The immediate, if unpalatable solution to the twin problem of Russian air defence and NATO constraints on the manoeuvre of troops and supplies could be solved by the placing of intermediate range weapons within Europe now that the INF treaty appears to be in abeyance. NATO secretary-general Jens Stoltenberg was quick to suggest that no new nuclear weapons were likely to be based in Europe. Indeed there has been an effective taboo since the 1980s on this sort of deployment. However with an increasingly extreme government in Poland, Donald Trump in the White House and further nationalist populism within Europe, Stoletenberg’s assurances do not have the ring of authority they might have had even five years ago. Europe may well be on the precipice of an arms race with Russia.

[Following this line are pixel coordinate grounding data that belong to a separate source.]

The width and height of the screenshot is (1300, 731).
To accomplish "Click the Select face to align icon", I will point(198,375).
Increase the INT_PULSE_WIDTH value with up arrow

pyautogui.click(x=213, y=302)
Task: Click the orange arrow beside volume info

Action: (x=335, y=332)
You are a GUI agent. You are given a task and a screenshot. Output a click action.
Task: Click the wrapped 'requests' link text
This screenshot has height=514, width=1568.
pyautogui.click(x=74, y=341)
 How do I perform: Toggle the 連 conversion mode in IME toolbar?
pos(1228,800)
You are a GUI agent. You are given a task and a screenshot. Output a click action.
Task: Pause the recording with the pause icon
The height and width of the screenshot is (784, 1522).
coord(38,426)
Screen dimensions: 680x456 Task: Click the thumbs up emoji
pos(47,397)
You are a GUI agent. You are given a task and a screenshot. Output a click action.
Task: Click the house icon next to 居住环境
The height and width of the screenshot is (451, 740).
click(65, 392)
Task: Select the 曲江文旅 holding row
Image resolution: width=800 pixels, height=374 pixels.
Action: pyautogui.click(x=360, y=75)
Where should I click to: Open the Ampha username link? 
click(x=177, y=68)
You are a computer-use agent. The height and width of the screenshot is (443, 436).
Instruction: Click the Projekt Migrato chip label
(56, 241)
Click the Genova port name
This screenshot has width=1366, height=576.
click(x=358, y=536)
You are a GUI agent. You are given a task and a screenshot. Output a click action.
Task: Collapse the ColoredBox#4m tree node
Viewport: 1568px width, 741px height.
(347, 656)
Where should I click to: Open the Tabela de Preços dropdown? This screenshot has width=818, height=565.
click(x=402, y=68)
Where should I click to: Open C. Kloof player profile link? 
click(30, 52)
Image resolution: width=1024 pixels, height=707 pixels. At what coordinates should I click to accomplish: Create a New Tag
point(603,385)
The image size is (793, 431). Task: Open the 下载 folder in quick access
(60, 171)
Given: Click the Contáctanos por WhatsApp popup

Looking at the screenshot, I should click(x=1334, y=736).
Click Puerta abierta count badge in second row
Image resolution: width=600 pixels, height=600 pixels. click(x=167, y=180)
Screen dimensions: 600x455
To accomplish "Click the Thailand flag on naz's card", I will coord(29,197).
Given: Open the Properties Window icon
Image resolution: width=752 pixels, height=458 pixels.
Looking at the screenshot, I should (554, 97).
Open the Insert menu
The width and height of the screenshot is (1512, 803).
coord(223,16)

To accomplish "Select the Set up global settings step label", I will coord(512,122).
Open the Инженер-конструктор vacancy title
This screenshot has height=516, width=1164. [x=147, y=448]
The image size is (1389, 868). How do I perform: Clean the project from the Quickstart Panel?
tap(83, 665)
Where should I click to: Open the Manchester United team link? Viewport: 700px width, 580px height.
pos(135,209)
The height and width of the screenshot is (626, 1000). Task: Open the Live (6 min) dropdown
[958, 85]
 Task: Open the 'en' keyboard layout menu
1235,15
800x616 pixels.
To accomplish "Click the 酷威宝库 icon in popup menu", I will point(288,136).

In strategic terms the ramifications for NATO members and the UK are that for the first time since the end of the Cold War they exist in a world poised somewhere between peace and war, without the certainty of post-Cold War military superiority. Without many of the structural safeguards of the international liberal order, it is a world which is already placing extraordinary security demands on the UK and her allies, it is far from clear that we are able to meet them. Despite Gavin Williamson’s ability to secure a better than expected defence budget from the Treasury, that will merely stave off further cuts for the year rather than tackling the £7bn black hole in the equipment budget over the next ten years. Defence and security capability is already significantly compromised. The UK is hard pressed to meet the increased range of conventional provocation from Russia in the form of submarine surveillance against our naval fleet, incursions in the Arctic and routine probing by Russian aircraft. It is all but impossible to see how the UK can meaningfully respond to the even greater issue of Russia’s increased global footprint, not least the worrying level of military cooperation with China.